The young staff members were prepared to fund their own
travel expenses – but were delighted when Charlotte’s boss
Kurt Meusel surprised them by donating all his personal air
miles for plane tickets to Bangkok that would have cost £600
And instead of shopping for the right bikinis and stocking
up suntan lotion, these extraordinary young women are
devoting their impressive levels of energy in their free
time to raising funds so that they can buy supplies, books
and toys for the home. “We are determined to buy them the
essential items they need” said Charlotte.
Charlotte and Kate were thinking about soliciting local
donations of clothes, toys and books but soon discovered
that shipping costs were prohibitive. So they kick-started
a fund from their own pockets, each putting £200 into a bank
account set up specially for the purpose.
They decided an auction would be a great way to raise money
- but because of charity and gambling regulations, the
auction must be restricted to the hotel’s staff of over 400
people. But anyone who wishes is free to make a donation
and it will be most welcome. “Every penny we raise will go
to the orphanage,” assured Kate.
So far, local businesses have contributed generously,
everything from haircuts to sweets and time on a sunbed – to
date donors include Dowhill Farm Shop & Restaurant, and from
Girvan, Green Jam picture framers and art sales, The Roxy
pub and restaurant, Paul the Barbers, The Sweetie Shop,
Video Scene and Allsorts in Chalmers Arcade, MD Ladies’
Fashion, Mackays, Direct Outdoors, Aff Yer Head Gents’
Barbers, Akita furniture showroom and Poco Ibiza Sunbeds.
Other places to donate The Kirkmichael Arms, Wildings, Malin
Court, Daily Bake in Maybole, PJ Videos, Lloyds Chemist,
Carrick Stores, The Sweetie Jar, Crème de la Crème, The
And the hotel and parent company Starwood have contributed
sought-after prizes like a 4 ball on the world famous Ailsa
Course which is due to host the 2009 Open Championship and
hotel stays, worth hundreds of pounds.
Kate’s motivation for the project came from her extensive
travels in Africa before moving to Scotland from her native
home in Australia.
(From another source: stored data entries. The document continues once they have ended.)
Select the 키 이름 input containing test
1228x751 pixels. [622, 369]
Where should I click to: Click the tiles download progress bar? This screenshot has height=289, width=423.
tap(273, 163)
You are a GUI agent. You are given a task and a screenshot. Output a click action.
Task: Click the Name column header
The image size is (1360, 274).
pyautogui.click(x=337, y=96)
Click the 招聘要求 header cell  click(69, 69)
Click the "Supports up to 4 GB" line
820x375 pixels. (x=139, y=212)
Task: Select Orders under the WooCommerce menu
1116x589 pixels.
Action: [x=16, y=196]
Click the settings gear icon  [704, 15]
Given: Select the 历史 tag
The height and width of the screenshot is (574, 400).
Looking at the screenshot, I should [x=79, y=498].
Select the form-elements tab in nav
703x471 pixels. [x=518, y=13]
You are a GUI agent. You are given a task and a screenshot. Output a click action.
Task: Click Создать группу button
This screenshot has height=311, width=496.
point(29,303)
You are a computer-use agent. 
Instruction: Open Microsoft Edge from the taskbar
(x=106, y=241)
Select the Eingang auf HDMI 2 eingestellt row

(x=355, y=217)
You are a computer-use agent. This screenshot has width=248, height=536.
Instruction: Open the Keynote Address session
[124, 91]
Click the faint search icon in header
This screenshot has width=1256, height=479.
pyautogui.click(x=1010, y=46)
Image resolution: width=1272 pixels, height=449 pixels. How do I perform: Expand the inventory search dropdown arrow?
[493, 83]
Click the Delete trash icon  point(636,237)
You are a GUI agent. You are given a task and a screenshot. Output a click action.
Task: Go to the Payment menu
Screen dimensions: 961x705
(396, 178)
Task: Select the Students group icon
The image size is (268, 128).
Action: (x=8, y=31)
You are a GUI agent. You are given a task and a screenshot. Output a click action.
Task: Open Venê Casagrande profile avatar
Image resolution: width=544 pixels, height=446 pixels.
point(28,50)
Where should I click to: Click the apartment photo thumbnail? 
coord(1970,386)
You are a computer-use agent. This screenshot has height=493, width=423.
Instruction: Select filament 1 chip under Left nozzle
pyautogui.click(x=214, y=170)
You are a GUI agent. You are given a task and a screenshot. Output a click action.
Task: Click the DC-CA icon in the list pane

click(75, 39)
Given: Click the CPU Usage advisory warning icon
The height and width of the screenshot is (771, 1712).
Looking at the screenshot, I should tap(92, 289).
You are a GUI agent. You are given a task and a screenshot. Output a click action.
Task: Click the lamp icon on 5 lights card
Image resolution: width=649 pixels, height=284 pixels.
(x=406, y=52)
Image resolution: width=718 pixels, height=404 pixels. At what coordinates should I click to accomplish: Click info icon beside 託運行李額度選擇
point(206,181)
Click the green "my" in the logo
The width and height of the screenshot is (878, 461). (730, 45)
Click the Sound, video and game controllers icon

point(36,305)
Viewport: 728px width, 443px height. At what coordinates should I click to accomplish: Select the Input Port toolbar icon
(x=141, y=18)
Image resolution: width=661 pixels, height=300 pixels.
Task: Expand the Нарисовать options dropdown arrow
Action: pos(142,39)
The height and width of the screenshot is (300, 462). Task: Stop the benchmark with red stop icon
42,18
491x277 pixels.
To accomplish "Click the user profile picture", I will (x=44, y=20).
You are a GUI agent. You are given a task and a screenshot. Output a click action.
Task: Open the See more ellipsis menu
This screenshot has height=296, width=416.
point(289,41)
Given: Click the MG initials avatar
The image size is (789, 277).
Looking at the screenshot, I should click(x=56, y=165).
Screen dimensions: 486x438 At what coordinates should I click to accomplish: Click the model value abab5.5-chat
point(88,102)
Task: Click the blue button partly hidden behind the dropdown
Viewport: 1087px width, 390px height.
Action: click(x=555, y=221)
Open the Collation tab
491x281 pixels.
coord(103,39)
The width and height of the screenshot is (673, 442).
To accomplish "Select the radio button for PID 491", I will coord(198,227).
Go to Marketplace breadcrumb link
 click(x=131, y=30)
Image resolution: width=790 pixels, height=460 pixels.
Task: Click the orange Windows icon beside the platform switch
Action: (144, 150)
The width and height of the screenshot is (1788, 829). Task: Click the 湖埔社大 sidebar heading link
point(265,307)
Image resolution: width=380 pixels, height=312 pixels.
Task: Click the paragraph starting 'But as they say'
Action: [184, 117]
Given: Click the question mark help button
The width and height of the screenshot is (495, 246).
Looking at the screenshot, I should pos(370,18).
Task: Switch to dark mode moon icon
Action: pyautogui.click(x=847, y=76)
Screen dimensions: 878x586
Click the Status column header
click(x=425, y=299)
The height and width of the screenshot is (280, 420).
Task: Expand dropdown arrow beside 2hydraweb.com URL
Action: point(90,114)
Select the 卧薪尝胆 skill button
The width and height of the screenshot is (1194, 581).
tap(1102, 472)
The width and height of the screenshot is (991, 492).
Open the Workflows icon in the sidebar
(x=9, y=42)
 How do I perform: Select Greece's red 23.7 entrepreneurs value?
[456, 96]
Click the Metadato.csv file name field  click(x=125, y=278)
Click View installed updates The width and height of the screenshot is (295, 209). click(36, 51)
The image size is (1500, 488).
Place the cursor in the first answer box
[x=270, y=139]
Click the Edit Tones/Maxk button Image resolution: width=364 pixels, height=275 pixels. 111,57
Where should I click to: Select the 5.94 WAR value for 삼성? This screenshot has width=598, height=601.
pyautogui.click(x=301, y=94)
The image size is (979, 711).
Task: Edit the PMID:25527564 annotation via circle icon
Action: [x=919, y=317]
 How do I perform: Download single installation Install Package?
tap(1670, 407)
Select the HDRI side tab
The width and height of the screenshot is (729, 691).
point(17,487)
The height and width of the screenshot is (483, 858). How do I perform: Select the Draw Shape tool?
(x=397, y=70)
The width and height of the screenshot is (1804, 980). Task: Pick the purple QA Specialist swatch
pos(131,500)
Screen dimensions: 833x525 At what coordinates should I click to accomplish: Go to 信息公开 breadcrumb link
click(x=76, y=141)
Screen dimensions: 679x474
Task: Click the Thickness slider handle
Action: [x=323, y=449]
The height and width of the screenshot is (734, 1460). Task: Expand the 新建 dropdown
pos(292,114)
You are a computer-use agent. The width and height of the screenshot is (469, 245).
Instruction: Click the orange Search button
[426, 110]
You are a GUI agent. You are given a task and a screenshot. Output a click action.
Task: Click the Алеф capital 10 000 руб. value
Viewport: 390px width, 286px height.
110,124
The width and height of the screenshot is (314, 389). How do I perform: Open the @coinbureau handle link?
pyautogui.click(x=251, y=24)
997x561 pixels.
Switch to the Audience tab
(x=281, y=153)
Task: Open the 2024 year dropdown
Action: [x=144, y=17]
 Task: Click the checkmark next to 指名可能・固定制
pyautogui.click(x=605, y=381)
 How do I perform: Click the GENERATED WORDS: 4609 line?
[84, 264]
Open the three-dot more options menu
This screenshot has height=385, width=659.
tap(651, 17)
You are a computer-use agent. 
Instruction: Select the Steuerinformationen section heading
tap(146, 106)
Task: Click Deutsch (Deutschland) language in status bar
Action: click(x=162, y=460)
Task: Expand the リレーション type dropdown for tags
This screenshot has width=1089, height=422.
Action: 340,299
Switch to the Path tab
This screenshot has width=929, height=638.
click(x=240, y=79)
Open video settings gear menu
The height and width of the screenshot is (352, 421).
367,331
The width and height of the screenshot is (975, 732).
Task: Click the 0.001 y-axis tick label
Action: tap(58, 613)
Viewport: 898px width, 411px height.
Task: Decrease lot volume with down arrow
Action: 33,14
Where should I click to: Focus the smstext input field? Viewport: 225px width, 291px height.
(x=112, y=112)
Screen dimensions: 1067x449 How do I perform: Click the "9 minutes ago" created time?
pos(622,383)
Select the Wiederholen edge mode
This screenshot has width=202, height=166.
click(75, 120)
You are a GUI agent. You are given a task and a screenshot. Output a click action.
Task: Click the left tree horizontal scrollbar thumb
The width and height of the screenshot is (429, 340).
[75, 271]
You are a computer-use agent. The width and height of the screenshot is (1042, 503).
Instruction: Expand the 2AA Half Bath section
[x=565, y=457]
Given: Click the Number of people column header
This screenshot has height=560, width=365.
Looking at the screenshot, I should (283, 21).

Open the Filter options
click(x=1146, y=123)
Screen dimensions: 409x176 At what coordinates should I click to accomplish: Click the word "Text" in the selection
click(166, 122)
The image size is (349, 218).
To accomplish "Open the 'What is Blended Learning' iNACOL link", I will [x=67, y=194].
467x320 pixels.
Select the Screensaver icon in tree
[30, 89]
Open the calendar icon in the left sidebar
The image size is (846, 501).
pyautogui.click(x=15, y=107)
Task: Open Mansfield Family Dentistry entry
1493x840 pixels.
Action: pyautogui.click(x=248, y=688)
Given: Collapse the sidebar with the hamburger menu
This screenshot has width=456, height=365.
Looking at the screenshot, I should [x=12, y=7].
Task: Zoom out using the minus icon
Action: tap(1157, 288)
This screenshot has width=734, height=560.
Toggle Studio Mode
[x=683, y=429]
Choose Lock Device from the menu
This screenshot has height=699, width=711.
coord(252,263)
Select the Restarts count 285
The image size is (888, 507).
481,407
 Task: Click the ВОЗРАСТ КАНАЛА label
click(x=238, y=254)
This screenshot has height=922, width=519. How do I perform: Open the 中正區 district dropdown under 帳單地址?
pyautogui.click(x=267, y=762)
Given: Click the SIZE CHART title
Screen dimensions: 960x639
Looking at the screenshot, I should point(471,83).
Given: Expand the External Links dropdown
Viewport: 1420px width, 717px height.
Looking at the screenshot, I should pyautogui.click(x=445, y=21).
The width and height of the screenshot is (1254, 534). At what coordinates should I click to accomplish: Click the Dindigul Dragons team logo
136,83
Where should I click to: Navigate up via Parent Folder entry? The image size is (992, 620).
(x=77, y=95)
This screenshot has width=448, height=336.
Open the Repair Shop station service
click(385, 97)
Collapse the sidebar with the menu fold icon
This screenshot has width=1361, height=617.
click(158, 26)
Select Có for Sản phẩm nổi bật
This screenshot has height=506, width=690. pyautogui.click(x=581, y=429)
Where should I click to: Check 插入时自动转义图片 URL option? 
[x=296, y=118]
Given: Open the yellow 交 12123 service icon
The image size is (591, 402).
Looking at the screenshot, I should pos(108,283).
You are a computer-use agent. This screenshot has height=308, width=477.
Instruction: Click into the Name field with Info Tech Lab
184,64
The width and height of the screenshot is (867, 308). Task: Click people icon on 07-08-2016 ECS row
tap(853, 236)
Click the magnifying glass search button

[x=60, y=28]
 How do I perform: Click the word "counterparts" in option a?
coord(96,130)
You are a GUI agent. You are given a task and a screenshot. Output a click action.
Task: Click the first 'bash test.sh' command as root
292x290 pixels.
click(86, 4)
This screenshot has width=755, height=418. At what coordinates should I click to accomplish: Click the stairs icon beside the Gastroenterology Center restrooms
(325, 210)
Kate described how she spent time with
“some of the poorest but happiest children ever” while in
Botswana. “These kids were doing maths in the dirt – if it
rained, they couldn’t finish their sums.”
She respects these children and the tribal communities in
which they live, and is in no way patronising. The children
she met had almost no material possessions, unlike those in
Scotland where even the poorest have access to food,
clothing, shelter, education and medical care – not to
mention television, mobile phones and computer games.
But however happy the children may be on a spiritual level,
some material objects are necessary to fulfil basic needs.
Kate and Charlotte feel very strongly that children
everywhere in the world – whether Botswana, Thailand or
closer to home – should at the very least have clean running
water and a school with a roof.
“We work in a 5-star hotel and I feel so privileged,” said
Kate. “I want to give something positive back to the
community, be it local or not. There is nothing more
rewarding in the world than making a little one smile!”